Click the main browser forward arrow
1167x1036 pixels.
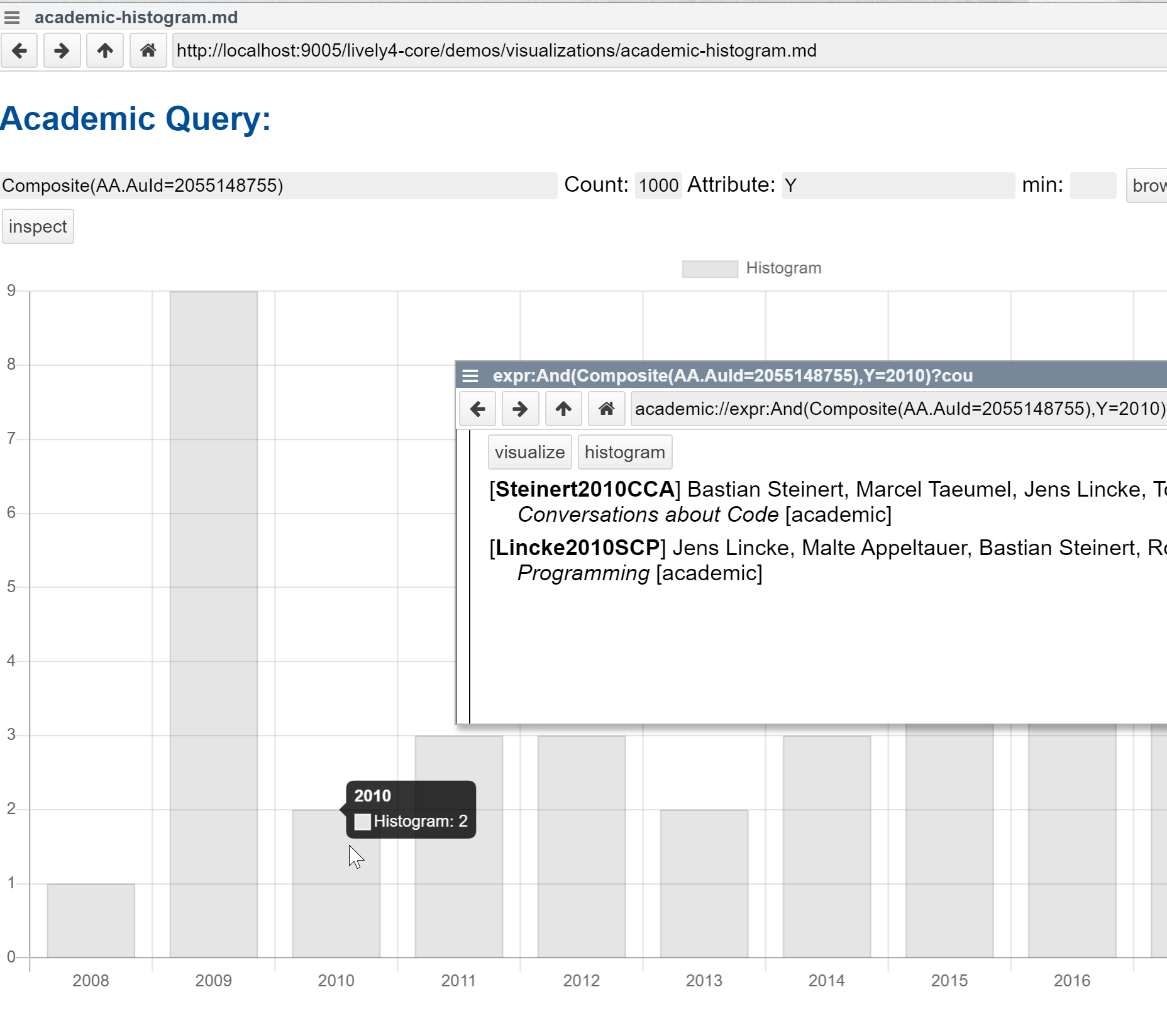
* * *
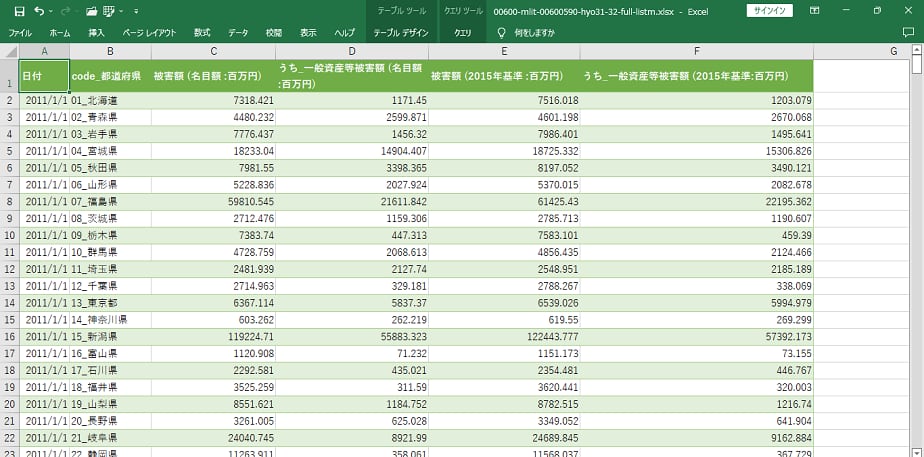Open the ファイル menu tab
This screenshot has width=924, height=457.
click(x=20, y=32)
==
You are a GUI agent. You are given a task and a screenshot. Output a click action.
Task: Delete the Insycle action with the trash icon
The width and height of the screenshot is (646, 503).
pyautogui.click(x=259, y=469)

→ **INSTRUCTIONS TO FOLLOW**
Reproduce only the lines above, starting at the line with "Click the main browser forward arrow" and ending at the line with "1167x1036 pixels.", exactly as written.

→ **ANSWER TO THE EXERCISE**
Click the main browser forward arrow
1167x1036 pixels.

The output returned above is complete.